BEGIN
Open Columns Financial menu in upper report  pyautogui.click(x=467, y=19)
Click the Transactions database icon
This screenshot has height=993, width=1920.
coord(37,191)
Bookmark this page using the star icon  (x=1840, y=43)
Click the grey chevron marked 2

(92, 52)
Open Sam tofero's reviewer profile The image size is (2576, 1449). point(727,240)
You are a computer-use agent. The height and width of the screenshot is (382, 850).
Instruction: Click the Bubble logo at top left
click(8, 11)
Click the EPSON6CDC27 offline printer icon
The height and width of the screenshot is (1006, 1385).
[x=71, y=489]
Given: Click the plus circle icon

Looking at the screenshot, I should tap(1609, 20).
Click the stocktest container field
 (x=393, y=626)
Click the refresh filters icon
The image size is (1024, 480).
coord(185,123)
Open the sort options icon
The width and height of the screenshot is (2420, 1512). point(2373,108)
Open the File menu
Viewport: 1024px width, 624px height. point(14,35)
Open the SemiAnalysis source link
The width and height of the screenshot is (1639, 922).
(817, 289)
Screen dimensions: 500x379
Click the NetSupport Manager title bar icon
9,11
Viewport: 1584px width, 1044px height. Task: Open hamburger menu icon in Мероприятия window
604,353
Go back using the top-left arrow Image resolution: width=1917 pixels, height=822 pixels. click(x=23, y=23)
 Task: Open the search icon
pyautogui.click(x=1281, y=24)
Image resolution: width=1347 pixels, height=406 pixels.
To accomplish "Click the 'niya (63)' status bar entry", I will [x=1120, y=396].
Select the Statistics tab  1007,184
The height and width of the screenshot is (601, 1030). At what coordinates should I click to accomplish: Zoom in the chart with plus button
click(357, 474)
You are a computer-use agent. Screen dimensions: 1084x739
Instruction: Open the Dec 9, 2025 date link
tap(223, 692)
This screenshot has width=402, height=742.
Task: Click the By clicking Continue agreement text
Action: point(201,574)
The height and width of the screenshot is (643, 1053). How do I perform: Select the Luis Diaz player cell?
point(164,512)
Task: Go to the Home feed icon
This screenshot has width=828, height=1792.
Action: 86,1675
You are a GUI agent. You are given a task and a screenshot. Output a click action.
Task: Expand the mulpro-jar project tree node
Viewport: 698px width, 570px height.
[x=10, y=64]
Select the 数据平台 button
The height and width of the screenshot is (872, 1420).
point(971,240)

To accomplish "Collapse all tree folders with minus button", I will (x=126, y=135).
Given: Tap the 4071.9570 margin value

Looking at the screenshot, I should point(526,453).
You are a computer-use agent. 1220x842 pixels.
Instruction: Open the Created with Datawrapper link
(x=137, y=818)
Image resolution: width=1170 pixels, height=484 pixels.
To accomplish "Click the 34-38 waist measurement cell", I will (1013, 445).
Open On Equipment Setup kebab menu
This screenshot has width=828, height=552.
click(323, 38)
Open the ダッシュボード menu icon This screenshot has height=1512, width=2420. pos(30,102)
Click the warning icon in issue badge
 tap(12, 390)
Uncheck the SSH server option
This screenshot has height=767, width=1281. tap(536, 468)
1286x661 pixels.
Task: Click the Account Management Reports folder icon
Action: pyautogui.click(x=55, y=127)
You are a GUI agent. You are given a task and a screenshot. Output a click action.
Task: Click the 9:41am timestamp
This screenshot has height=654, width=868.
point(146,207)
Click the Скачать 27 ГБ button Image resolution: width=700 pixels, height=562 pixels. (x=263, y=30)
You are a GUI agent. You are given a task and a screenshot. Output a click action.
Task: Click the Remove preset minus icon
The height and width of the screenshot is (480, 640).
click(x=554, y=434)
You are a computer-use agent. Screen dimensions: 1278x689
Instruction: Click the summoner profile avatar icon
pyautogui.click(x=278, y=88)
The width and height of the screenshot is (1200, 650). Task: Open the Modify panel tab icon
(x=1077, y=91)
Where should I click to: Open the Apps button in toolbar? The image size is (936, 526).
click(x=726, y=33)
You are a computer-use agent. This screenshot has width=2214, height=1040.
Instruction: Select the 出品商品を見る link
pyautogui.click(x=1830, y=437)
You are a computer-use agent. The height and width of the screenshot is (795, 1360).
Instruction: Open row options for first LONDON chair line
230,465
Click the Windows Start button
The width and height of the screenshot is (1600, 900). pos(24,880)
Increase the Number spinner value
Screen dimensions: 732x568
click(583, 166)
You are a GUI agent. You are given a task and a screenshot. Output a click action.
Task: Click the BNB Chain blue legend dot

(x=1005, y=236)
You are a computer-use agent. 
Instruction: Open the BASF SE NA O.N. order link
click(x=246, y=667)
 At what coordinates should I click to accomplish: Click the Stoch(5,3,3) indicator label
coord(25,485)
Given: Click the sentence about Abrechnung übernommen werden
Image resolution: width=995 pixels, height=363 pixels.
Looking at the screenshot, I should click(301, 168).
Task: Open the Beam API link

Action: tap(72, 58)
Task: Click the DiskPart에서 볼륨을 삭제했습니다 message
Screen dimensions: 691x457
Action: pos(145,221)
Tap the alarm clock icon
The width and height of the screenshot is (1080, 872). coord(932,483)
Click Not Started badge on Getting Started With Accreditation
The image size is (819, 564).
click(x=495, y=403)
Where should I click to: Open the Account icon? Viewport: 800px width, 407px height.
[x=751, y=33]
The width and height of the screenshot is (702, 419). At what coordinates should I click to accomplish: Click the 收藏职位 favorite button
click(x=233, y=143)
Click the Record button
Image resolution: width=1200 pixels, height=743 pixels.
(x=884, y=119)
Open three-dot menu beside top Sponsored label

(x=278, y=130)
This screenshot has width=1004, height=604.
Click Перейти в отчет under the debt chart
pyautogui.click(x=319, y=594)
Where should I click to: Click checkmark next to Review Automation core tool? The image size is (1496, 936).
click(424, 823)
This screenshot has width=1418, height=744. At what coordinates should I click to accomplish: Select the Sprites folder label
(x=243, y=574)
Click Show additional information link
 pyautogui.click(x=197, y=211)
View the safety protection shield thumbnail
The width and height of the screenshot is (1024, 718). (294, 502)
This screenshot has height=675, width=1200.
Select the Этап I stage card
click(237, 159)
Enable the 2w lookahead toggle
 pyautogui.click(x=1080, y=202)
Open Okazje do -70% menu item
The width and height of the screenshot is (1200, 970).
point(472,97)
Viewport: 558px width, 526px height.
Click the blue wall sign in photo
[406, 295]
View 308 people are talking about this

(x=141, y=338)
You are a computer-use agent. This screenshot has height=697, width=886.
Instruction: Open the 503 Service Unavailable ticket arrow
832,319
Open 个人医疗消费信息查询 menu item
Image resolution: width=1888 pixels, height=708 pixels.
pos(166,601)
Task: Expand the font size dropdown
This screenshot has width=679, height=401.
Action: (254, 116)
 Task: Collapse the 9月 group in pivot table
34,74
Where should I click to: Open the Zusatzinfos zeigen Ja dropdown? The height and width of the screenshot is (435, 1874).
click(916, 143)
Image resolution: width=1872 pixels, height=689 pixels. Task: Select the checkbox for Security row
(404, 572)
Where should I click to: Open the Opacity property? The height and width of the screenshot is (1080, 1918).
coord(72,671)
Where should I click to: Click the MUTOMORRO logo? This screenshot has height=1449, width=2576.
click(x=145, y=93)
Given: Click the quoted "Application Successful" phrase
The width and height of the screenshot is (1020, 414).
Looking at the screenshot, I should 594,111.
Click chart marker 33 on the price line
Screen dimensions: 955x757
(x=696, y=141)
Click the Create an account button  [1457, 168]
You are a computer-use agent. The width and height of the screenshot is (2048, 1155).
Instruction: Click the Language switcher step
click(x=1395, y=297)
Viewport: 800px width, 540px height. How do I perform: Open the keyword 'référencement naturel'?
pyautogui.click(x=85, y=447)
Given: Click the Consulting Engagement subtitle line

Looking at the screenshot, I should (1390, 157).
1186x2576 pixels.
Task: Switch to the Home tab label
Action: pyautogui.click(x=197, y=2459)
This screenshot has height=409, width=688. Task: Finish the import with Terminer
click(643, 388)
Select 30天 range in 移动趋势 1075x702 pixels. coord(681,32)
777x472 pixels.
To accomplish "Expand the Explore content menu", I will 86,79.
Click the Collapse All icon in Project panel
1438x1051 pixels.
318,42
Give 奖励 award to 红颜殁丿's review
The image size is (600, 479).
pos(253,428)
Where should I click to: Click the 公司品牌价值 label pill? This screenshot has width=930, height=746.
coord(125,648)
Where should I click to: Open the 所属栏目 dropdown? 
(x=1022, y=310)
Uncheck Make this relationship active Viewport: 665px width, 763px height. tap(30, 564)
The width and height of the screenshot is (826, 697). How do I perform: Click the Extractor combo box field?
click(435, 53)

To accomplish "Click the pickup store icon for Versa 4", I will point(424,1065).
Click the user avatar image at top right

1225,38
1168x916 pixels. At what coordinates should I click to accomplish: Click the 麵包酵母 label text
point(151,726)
END
#### The task
Whenever the word "computer" appears in a line of the data above, that line counts. Say how many lines count, and nothing more.

#### Completed exercise
9